### Data to process:
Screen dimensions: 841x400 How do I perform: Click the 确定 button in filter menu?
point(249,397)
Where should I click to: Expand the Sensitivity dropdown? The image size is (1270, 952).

...

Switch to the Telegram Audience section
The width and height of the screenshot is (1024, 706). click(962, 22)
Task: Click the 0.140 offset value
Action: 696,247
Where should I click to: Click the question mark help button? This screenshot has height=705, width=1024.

### Your task:
In the data above, start at the line that has "Switch to the Telegram Audience section", stop after the line that has "Where should I click to: Click", and print every line in between exactly as it stands.

### Task output:
Switch to the Telegram Audience section
The width and height of the screenshot is (1024, 706). click(962, 22)
Task: Click the 0.140 offset value
Action: 696,247
Where should I click to: Click the question mark help button? This screenshot has height=705, width=1024.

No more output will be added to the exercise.